A ocupação dos EUA no Afeganistão ocorreu por forma a derrubar o regime dos talibãs, mas a sua retirada provocou o regresso ao poder desse mesmo regime islâmico extremista. São inúmeras perguntas que nos surgem, mas a mais essencial é: terá valido a intervenção militar, se a ajuda ao desenvolvimento do país percorreu uma lógica apenas político-militar, e não social? Uma retirada planeada e organizada era o que se esperava, mas nada disso aconteceu.

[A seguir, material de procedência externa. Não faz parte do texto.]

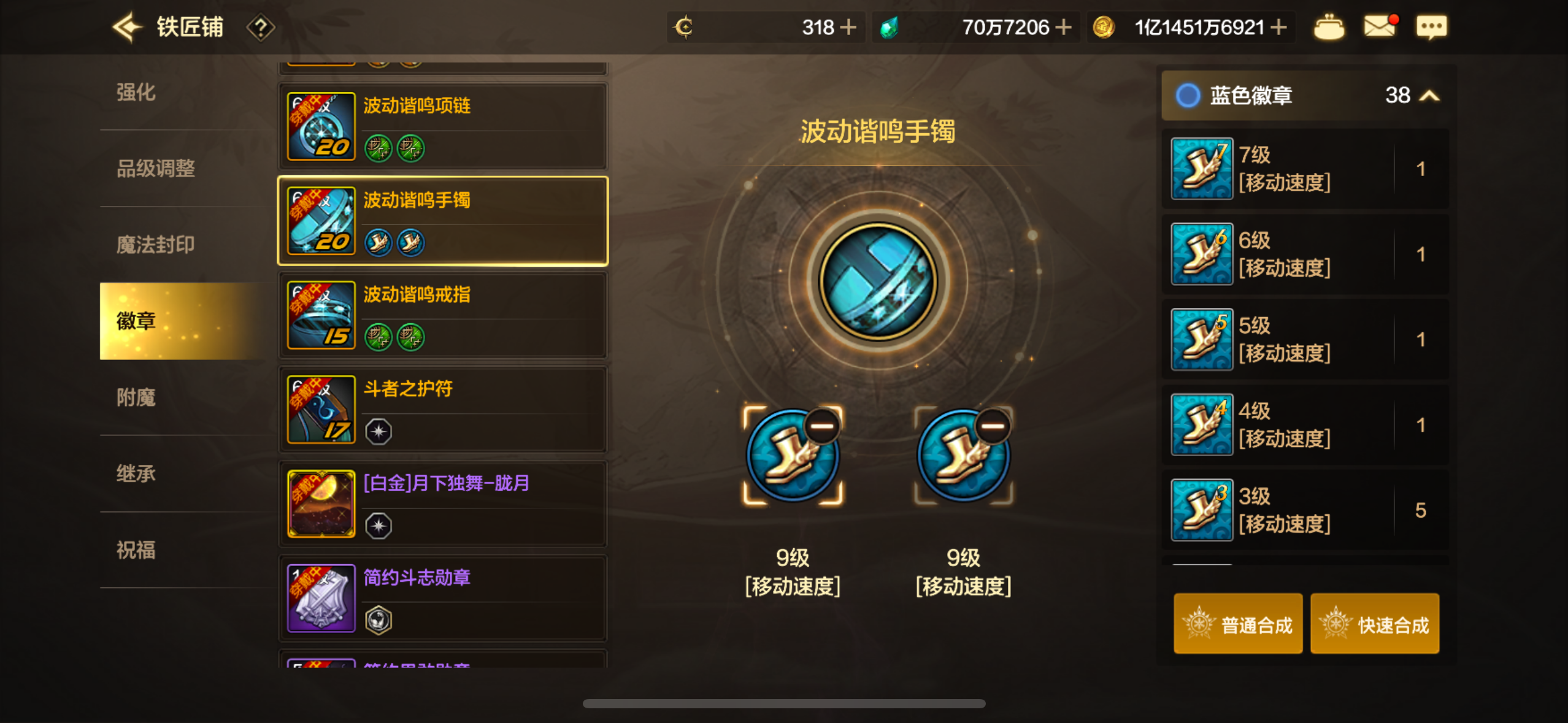
Task: Open the help question mark icon
Action: pos(261,28)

O que se viu foram países da coligação internacional a assistirem inertes a ações e evacuações desorganizadas.
Os afegãos dependiam e ainda dependem muito da ajuda financeira da comunidade internacional — um garante de defesa contra grupos militantes como o dos talibãs, atualmente no poder, e do Estado Islâmico. Várias organizações governamentais e não governamentais têm vindo a alertar que é necessária ajuda financeira imediata ao Afeganistão, cuja economia encontra-se em implosão, empurrando muitos nacionais para baixo do limiar da pobreza. Segundo os dados do Banco Mundial, só em 2020, cerca de 43% do produto interno bruto (PIB) do país proveio da ajuda externa, tornando a economia afegã uma das mais dependentes de ajuda externa.

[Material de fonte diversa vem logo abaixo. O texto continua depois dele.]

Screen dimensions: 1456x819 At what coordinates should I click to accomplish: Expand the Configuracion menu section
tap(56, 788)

Com a redução do apoio internacional, o bloqueio de ativos do país, o comércio internacional suspenso (na maioria das dimensões da economia e de subsistência), uma inflação acelerada, a desvalorização monetária (cotação da moeda afegani em níveis nunca antes observados) e um governo talibã que controla centros de distribuição alimentar e de combustíveis (o que reflete no preço dos bens básicos), o que se vê é uma grande limitação do acesso a serviços de saúde e de educação (as mulheres já não podem frequentar os estabelecimentos de ensino) e uma alarmante disrupção social e na segurança. Em suma, o desenvolvimento e as perspetivas económicas do país estagnaram ou até regrediram décadas.

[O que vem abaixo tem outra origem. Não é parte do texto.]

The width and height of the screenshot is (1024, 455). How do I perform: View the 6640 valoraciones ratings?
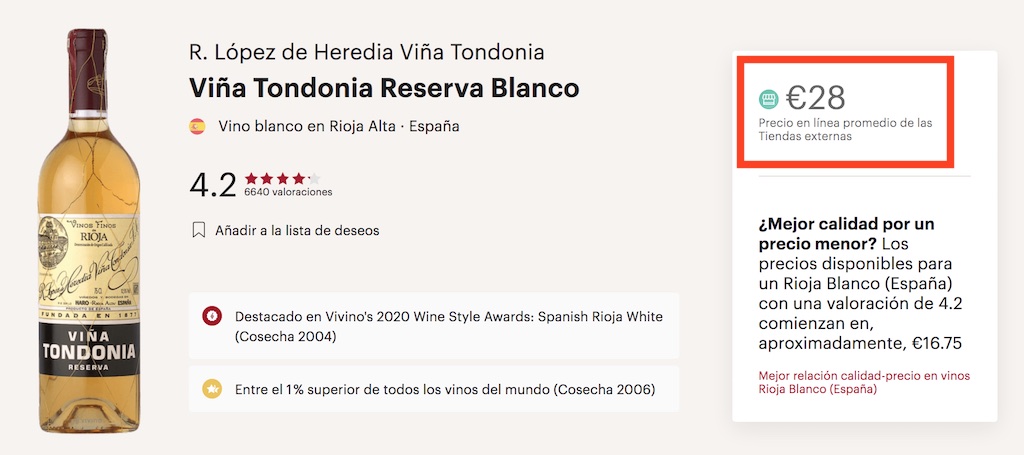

Uma das promessas que os talibãs apresentaram, quando voltaram ao poder, foi efetivamente retomar o desenvolvimento da economia; contudo, e sem o reconhecimento do seu governo, é praticamente impossível que acedam a pedidos de ajuda externa ou mesmo aos ativos financeiros afegãos depositados em algumas partes do mundo. Por exemplo, o presidente americano Joe Biden, aquando da retirada de suas tropas, referiu que os ativos do Afeganistão nos EUA ficariam bloqueados — ação também seguida pelo Fundo Monetário Internacional, pelo Banco Mundial e pelo Banco Asiático de Desenvolvimento, entre outros doadores e investidores internacionais.
Biden foi alvo de críticas pela retirada das tropas americanas e rebateu-as afirmando que os EUA não possuem a responsabilidade na construção de um país. Porém, os EUA deveriam ter uma postura de responsabilidade moral, bem como os restantes países da coligação, em ajudar a sociedade afegã a reerguer-se, não só porque ocuparam o país, mas, simultaneamente, pela defesa dos direitos humanos e ideais democráticos — agora em risco com o governo talibã.
As dúvidas quanto ao regime, que segue a corrupção sistémica existente no país, transportam-se para o setor financeiro não só pelas medidas restritivas que se estão a tomar a nível governamental, mas também a nível da sociedade: segundo o Banco Mundial, 10 milhões de afegãos estão vulneráveis à pobreza, com menos de 1 € de subsistência por dia, o que coloca o país em deterioração constante.
Por ora, apenas a ajuda humanitária e/ou até de países vizinhos (Paquistão e Índia) pode dar algum alento a uma recuperação económica. Porém, com os talibãs no poder, essa recuperação poderá nunca chegar, sobretudo pelas posições e políticas de segregação e retrocesso de ideais democráticos.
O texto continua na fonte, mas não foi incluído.